#### Task requirements
Every entry below should be printed exactly.

#### Material for this exercise
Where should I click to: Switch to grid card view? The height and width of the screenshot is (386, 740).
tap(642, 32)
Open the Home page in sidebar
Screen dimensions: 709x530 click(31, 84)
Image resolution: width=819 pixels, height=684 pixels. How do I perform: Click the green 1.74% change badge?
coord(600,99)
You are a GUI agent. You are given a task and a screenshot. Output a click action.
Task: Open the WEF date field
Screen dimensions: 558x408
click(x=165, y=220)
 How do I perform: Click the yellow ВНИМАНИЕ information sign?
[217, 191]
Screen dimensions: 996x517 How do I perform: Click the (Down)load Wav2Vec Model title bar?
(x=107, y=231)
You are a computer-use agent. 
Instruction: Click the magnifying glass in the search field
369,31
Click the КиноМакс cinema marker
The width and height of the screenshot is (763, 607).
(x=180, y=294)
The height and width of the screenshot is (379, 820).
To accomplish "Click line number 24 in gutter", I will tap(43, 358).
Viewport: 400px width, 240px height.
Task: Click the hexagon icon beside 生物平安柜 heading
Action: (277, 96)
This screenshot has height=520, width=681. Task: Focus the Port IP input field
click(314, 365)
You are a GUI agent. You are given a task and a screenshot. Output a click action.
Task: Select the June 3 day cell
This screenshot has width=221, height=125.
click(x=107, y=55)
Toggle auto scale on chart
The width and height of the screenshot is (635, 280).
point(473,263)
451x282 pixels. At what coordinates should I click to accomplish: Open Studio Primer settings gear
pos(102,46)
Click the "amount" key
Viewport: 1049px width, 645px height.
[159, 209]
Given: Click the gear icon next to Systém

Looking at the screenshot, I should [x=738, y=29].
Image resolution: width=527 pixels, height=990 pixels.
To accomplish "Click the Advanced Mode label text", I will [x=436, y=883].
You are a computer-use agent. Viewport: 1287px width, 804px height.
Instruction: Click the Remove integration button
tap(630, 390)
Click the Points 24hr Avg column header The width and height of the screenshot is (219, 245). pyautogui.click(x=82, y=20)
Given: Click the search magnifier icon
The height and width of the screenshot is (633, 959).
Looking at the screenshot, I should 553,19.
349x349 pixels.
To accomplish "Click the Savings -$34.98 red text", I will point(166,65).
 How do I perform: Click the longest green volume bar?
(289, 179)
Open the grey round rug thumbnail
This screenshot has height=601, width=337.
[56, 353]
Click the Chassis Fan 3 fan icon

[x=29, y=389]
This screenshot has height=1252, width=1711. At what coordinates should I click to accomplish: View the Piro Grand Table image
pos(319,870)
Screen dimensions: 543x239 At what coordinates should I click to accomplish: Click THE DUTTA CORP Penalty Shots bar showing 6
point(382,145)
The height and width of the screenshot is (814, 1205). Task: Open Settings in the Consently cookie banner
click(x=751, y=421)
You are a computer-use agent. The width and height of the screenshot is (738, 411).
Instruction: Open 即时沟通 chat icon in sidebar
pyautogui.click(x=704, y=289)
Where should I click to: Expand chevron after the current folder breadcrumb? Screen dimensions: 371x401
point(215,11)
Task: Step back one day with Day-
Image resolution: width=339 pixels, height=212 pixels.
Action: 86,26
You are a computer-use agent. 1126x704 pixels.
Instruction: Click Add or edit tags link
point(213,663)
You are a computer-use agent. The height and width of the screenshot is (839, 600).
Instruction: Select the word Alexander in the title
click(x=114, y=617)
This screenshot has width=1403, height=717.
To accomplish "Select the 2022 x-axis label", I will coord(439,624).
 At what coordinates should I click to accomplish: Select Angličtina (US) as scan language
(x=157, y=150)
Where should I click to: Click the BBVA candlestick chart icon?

#### Exercise output
Where should I click to: Switch to grid card view? The height and width of the screenshot is (386, 740).
tap(642, 32)
Open the Home page in sidebar
Screen dimensions: 709x530 click(31, 84)
Image resolution: width=819 pixels, height=684 pixels. How do I perform: Click the green 1.74% change badge?
coord(600,99)
You are a GUI agent. You are given a task and a screenshot. Output a click action.
Task: Open the WEF date field
Screen dimensions: 558x408
click(x=165, y=220)
 How do I perform: Click the yellow ВНИМАНИЕ information sign?
[217, 191]
Screen dimensions: 996x517 How do I perform: Click the (Down)load Wav2Vec Model title bar?
(x=107, y=231)
You are a computer-use agent. 
Instruction: Click the magnifying glass in the search field
369,31
Click the КиноМакс cinema marker
The width and height of the screenshot is (763, 607).
(x=180, y=294)
The height and width of the screenshot is (379, 820).
To accomplish "Click line number 24 in gutter", I will tap(43, 358).
Viewport: 400px width, 240px height.
Task: Click the hexagon icon beside 生物平安柜 heading
Action: (277, 96)
This screenshot has height=520, width=681. Task: Focus the Port IP input field
click(314, 365)
You are a GUI agent. You are given a task and a screenshot. Output a click action.
Task: Select the June 3 day cell
This screenshot has width=221, height=125.
click(x=107, y=55)
Toggle auto scale on chart
The width and height of the screenshot is (635, 280).
point(473,263)
451x282 pixels. At what coordinates should I click to accomplish: Open Studio Primer settings gear
pos(102,46)
Click the "amount" key
Viewport: 1049px width, 645px height.
[159, 209]
Given: Click the gear icon next to Systém

Looking at the screenshot, I should [x=738, y=29].
Image resolution: width=527 pixels, height=990 pixels.
To accomplish "Click the Advanced Mode label text", I will [x=436, y=883].
You are a computer-use agent. Viewport: 1287px width, 804px height.
Instruction: Click the Remove integration button
tap(630, 390)
Click the Points 24hr Avg column header The width and height of the screenshot is (219, 245). pyautogui.click(x=82, y=20)
Given: Click the search magnifier icon
The height and width of the screenshot is (633, 959).
Looking at the screenshot, I should 553,19.
349x349 pixels.
To accomplish "Click the Savings -$34.98 red text", I will point(166,65).
 How do I perform: Click the longest green volume bar?
(289, 179)
Open the grey round rug thumbnail
This screenshot has height=601, width=337.
[56, 353]
Click the Chassis Fan 3 fan icon

[x=29, y=389]
This screenshot has height=1252, width=1711. At what coordinates should I click to accomplish: View the Piro Grand Table image
pos(319,870)
Screen dimensions: 543x239 At what coordinates should I click to accomplish: Click THE DUTTA CORP Penalty Shots bar showing 6
point(382,145)
The height and width of the screenshot is (814, 1205). Task: Open Settings in the Consently cookie banner
click(x=751, y=421)
You are a computer-use agent. The width and height of the screenshot is (738, 411).
Instruction: Open 即时沟通 chat icon in sidebar
pyautogui.click(x=704, y=289)
Where should I click to: Expand chevron after the current folder breadcrumb? Screen dimensions: 371x401
point(215,11)
Task: Step back one day with Day-
Image resolution: width=339 pixels, height=212 pixels.
Action: 86,26
You are a computer-use agent. 1126x704 pixels.
Instruction: Click Add or edit tags link
point(213,663)
You are a computer-use agent. The height and width of the screenshot is (839, 600).
Instruction: Select the word Alexander in the title
click(x=114, y=617)
This screenshot has width=1403, height=717.
To accomplish "Select the 2022 x-axis label", I will coord(439,624).
 At what coordinates should I click to accomplish: Select Angličtina (US) as scan language
(x=157, y=150)
Where should I click to: Click the BBVA candlestick chart icon?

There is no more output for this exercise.